Rachel’s Grandmother

Yesterday tea time we got the news that we had been half expecting since Tuesday. Rachel’s Grandmother Ethel Smethurst, died in her sleep Saturday morning. About a month ago she fell and badly fractured her left leg. Ethel was a very active woman, and despite advancing age (she was 85) would never let anyone help her out, and moved at a rate that would put many of you to shame. However it was a constant worry that she would have an accident like this, since she was getting very fragile and just wouldn’t slow down! It wasn’t the leg wound that she died of. While in hospital she caught flu and it was of this she succumbed to. Rachel’s parents where there when she died, and Rachel had seen her on Tuesday. Rachel is getting on with life , as one does when one has two weeks of night shifts, but breaks down in tears when she thinks of Ethel.
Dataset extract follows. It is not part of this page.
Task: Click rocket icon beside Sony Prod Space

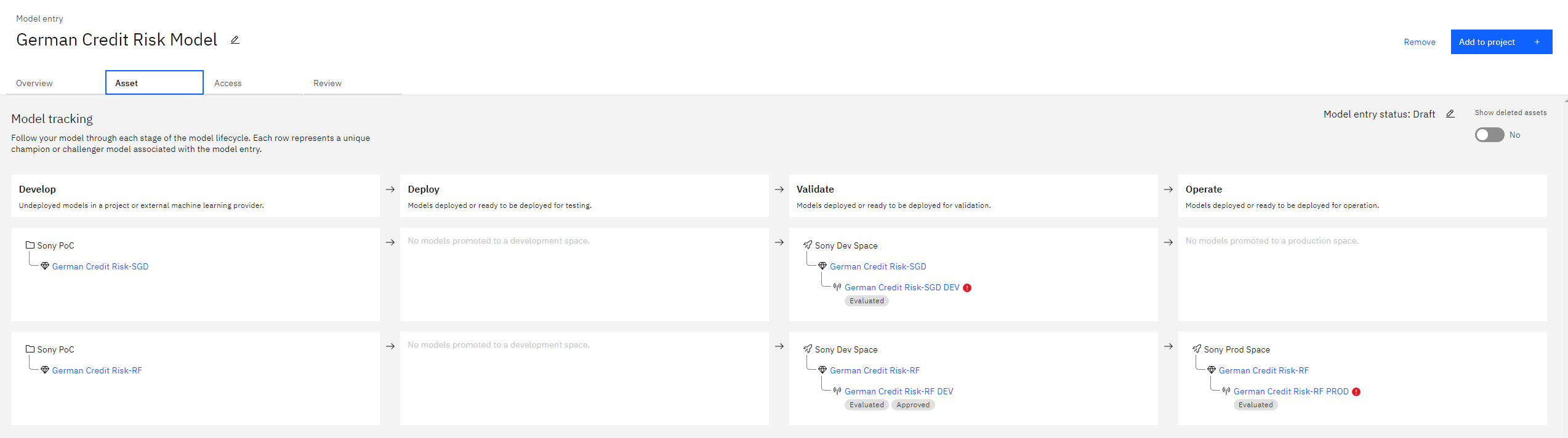Action: point(1197,349)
As does this grown man, the water seeping through an exterior of granite.

I’m deeply sad about Ethel’s demise. She was a marvellous person, full of no nonsense life and energy. For someone who said she was the thicky of the family, born into the family of a Mill owner in Oldham she never worked for a living or went to college, she was as sharp as a diamond. It was all a smokescreen really, and act that often had me fooled. I’ll miss the kindness she showed me when I joined the family, and the support that she gave me and Rachel. She didn’t have to but it was with a breath taking generosity that is sometimes lacking in the world.

The funeral is going to be sometime next week. We’re holding the wake at the Spring Inn in Oldham, were so many family meets were held, including the meal the night before my wedding. Its going to feel strange though. I’ll be half expecting Ethel to rush up to me at roadrunner speed and hand me her purse to put behind the counter saying that she was paying and the ensuing row with her son Brian that she shouldn’t pay because its us taking us out, leading to the classic rebuke “well you better have it while I’m here”

I am eternally grateful that I met and had the privilege to spend time with Ethel. While she was very much her own person she had time and interest in others. It is this and her breathtaking speed of movement that will inspire me for the rest of my life.